Generally, the insularity associated with specialisation that often characterises Western scholarship is rarely evident in Africa, since many theorists have worked extensively in women's movements or in policy-related and advocacy fields. This has strengthened channels of influence between activism and academia: scholars frequently develop path-breaking theory on the basis of their activist or applied work, while progressive lobbying in such fields as gender-based violence, grow out of strong research and writing. Overall, there has been no shortage of African women academics' involvement in advocacy-related fields. For example, Emang Basadi, a Botswanan NGO, has drawn significantly on the participation of academics in working to transform deep-seated and specially violent gender-based injustice, while scholars like Ruth Meena and Marjorie Mbilinyi in Tanzania have worked closely with donors, the Tanzanian government and NGOs to encourage progressive changes in this country's educational policy.
Clearly, all feminists connect personal experiences to their politics and intellectual work. But the degree of connectedness to real life - influenced by particular historical experiences of cultural marginalisation and social oppression - shapes feminist theories in distinctive ways. Interestingly, Patricia Hill Collins makes this point in her discussion of African-American women's intellectual traditions:
Denied positions as scholars and writers which allow us to emphasize purely theoretical concerns, the work of most Black women intellectuals is influenced by the merger of action and theory. The activities of nineteenth-century Black women intellectuals exemplify this tradition... Contemporary Black women intellectuals continue to draw on this tradition of using everyday actions and experiences in our theoretical work. (1991:29)
While African feminist theorising on the continent has often been shaped by a particular engagement with practice and experience, it has also drawn significantly on scholarship and theorising in the West. Likewise, Western feminist scholarship has evolved in distinctive ways because of its engagement with women's political and intellectual struggles in the third world. Certain patterns of influence and cross-fertilisation have been reciprocal, progressive and mutually beneficial. Other patterns, stemming from the global dominance of Western intellectual priorities and from the diluting of feminist agendas by conservative political agendas, have marginalised contextually-grounded theory. It is noteworthy that the theoretical inflection of much work ranging from gender training and policy-making to teaching and academic research has been strongly influenced by conservative and technicist theories originating in the West, and especially the United States. An influential orientation here has been liberal feminism and the discourses of developmentalism and modernisation to which it is linked. Liberal feminism and the developmental paradigm interpret Africa from the perspective of its economic "inefficiency". The prescription associated with this is that women of Africa should be concertedly "captured" by the global market and the economic initiatives of the state.

- _Source material_

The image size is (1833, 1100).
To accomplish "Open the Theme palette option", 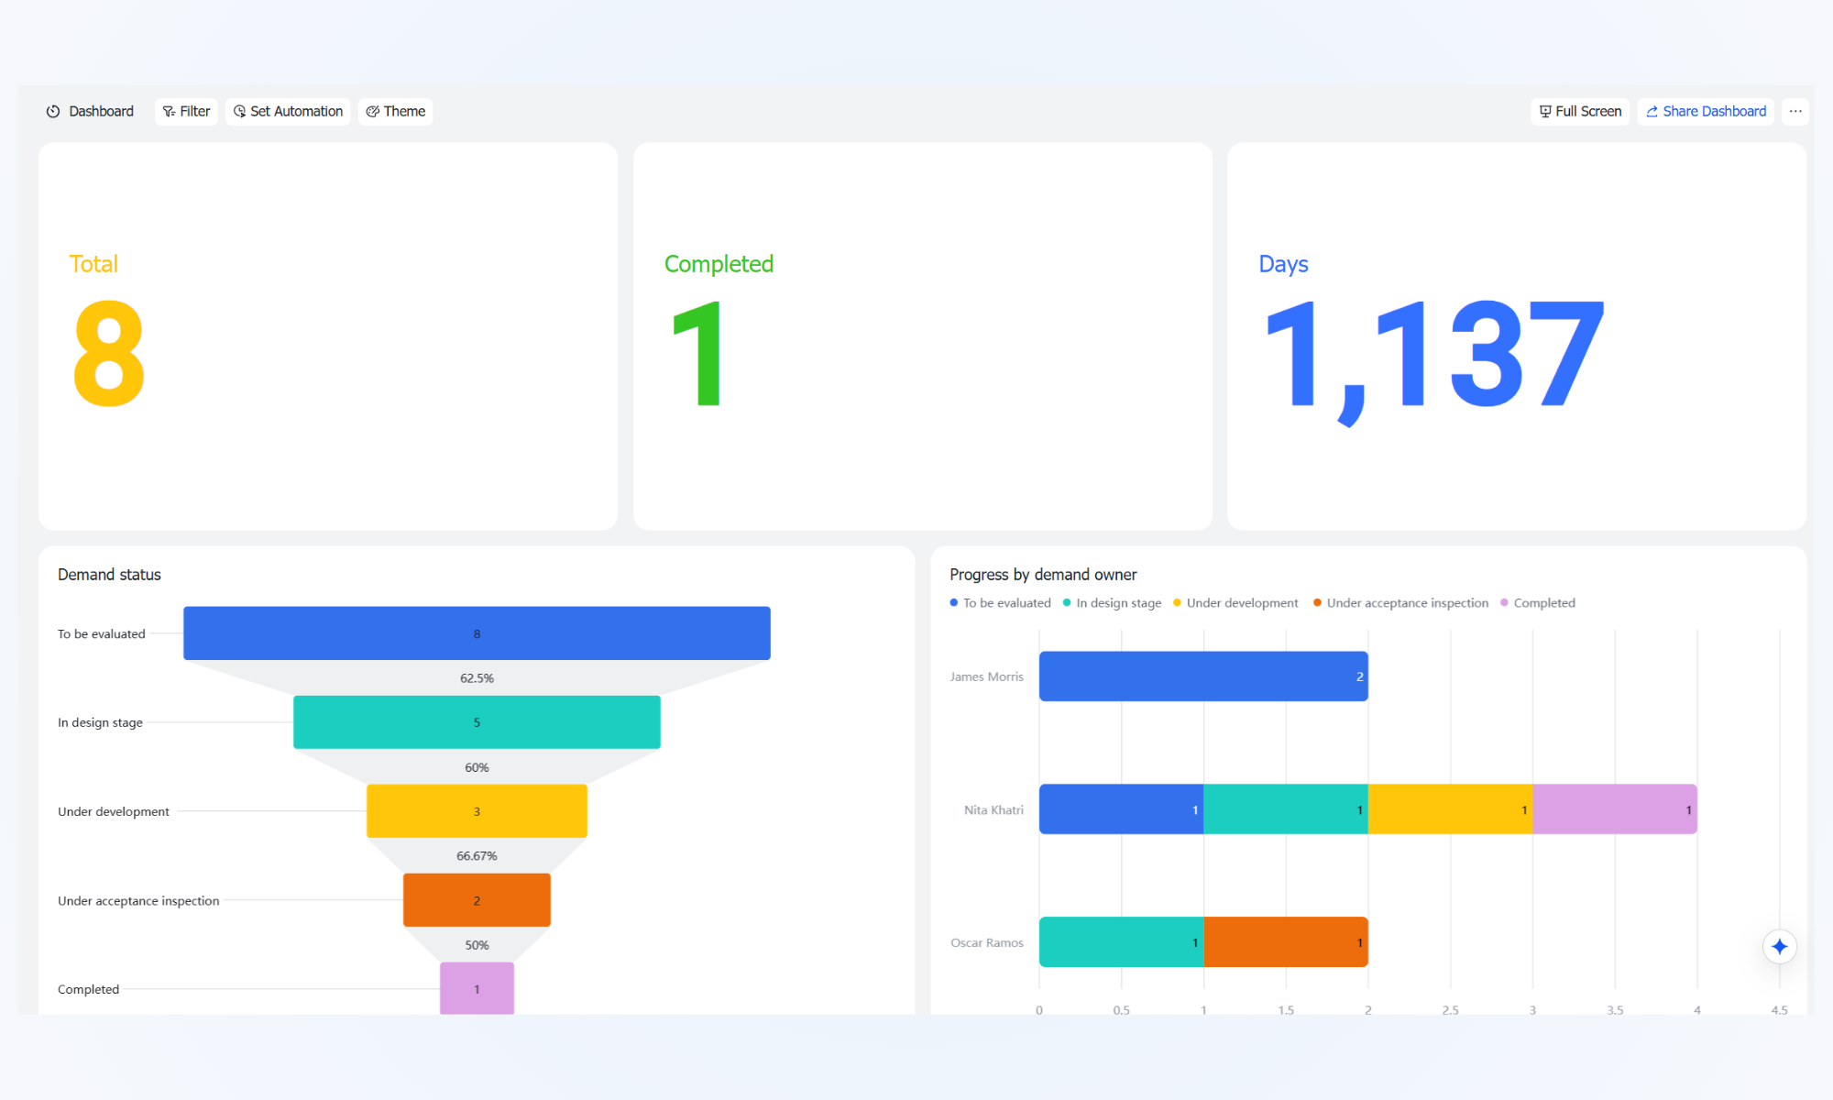I will click(395, 111).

- _Work instructions_
1. Reproduce the passage on African feminist theory word for word, starting with "Clearly, all feminists" and going on through "theoretical work. (1991:29)".
2. Carry on the passage about African feminist theory and Western influence, picking up after its final sentence.

- _Responses per task_
1.
Clearly, all feminists connect personal experiences to their politics and intellectual work. But the degree of connectedness to real life - influenced by particular historical experiences of cultural marginalisation and social oppression - shapes feminist theories in distinctive ways. Interestingly, Patricia Hill Collins makes this point in her discussion of African-American women's intellectual traditions:
Denied positions as scholars and writers which allow us to emphasize purely theoretical concerns, the work of most Black women intellectuals is influenced by the merger of action and theory. The activities of nineteenth-century Black women intellectuals exemplify this tradition... Contemporary Black women intellectuals continue to draw on this tradition of using everyday actions and experiences in our theoretical work. (1991:29)

2.
Consolidated during the UN decade for women, liberal feminism provides foundations for definitive technologies of gender. Its economic, institutional and political backing has allowed it to form the basis of a veritable industry of tertiary education programmes, publications and development projects. These often end up dominating the research and training of gender scholars both in Africa and abroad. The increasing weight placed on gender research in Africa from the time of the United Nations Decade for Women in 1970 has not always augured well for gender activism or critical scholarship on the continent. Models underpinned by Women in Development (WID), Women and Development (WAD) and Gender and Development (GAD) permeate research, teaching and policy-making and severely hinder the growth of a post-colonial feminism sensitive to class, regional, ethnic and sexual divisions.
Liberal frameworks and their technicist concepts and analytical tools are more prominent in applied work than in scholarly and specialist research. Yet functionalist technologies of gender offer the superficial appeal of practical relevance to Africa. Because they have been so widely disseminated, they can erode emergent nuanced, theoretically rigorous and critical models. The apparent practical relevance and the relative accessibility of functionalist models in published guides, handbooks and other documentation can therefore sideline radical and contextually-rooted theoretical models for applied work on gender. Mama incisively appraises this situation when she points to the concentration of Development Studies within African studies:
Development studies have been dominated by economics, and by technocratic approaches to development, dedicated to the service of national and international policy-makers and bureaucracies of the development industry. Financial exigencies have seen to it that there is a concentration on consultancy work in most Development Studies centres. These factors have made Development Studies less amenable to detailed and necessarily time-consuming scholarly research and theoretical production; indeed to intellectual work that is not immediately relevant to practical concerns and to solving problems identified by development projects. (1997:76)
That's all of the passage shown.